Todo esto es muy importante, pues nos pone en guardia frente a un error bastante
extendido: no es solamente el mito, la superstición, la mentira, lo que sirve para legitimar el
orden social, sino que conocimientos científicos y verdaderos pueden ser usados como
ideología. La ideología no implica necesariamente falsedad: puede haber grandes verdades
que hayan sido usadas como ideologías legitimadoras en determinados momentos
históricos. El que la fe cristiana, por ejemplo, haya servido como ideología de determinados
grupos sociales dominantes, sobre todo en el pasado, no significa que esa fe fuera falsa
necesariamente. Del mismo modo, el que hoy la ciencia y la técnica sean utilizadas para
legitimar el orden social vigente (el privilegiado es universitario, ingeniero) no quiere
decir en absoluto que sean falsas.

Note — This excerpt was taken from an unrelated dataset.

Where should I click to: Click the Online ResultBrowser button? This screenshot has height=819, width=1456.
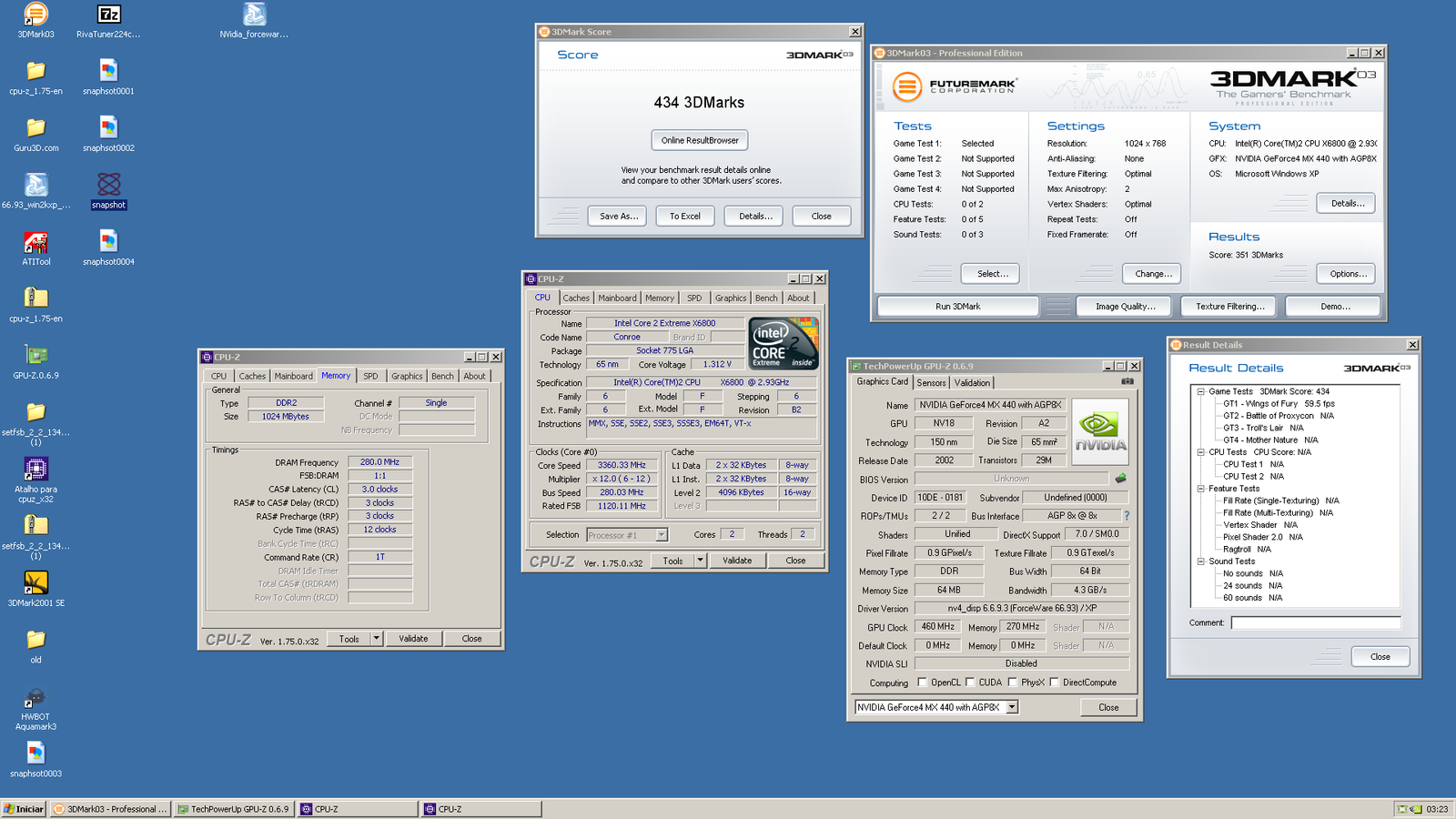700,140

Incluso pensamientos críticos, como el marxista, pueden
llegar, en ciertas sociedades, a ser utilizados como legitimación del privilegio de una casta
dirigente. "Ideología" hace referencia a la función social de un saber o de una teoría, no a su
verdad o falsedad. Lo propio de las ideologías es ser utilizadas por las clases y grupos
sociales privilegiados en función de sus intereses, imponiéndose entonces a toda la
sociedad, pero no el ser siempre necesariamente falsas.